╔══
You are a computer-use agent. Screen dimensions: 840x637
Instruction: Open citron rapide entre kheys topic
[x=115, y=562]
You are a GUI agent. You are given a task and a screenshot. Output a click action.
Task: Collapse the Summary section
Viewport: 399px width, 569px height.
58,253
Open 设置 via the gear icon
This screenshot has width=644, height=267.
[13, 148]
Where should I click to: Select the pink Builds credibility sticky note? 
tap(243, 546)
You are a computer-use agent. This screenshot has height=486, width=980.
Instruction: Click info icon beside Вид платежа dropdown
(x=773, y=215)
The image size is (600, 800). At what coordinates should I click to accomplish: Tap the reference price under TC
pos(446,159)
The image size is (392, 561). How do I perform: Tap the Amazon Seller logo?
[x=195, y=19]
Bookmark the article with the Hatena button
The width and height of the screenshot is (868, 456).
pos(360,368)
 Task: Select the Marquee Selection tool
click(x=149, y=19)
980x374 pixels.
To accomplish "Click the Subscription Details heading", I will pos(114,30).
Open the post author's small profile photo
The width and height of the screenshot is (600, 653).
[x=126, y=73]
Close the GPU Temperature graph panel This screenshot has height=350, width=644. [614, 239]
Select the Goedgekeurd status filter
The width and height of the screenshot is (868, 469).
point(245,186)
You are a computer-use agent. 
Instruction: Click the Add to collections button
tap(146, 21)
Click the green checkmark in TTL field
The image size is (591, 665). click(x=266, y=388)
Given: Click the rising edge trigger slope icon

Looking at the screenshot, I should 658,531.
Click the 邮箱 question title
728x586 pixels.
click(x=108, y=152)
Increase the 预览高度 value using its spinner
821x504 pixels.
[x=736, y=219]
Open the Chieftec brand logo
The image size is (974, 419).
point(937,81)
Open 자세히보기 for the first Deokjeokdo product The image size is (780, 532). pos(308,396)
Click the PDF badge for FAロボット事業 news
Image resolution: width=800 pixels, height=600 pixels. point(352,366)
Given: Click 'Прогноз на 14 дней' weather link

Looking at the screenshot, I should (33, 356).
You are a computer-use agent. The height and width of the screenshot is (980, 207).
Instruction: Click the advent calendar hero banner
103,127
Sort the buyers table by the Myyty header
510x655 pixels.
╚══
--- What the task asks ---
Show every line above in which the word "computer" occurs.

--- Exercise result ---
You are a computer-use agent. Screen dimensions: 840x637
You are a computer-use agent. This screenshot has height=486, width=980.
You are a computer-use agent. 
You are a computer-use agent. The height and width of the screenshot is (980, 207).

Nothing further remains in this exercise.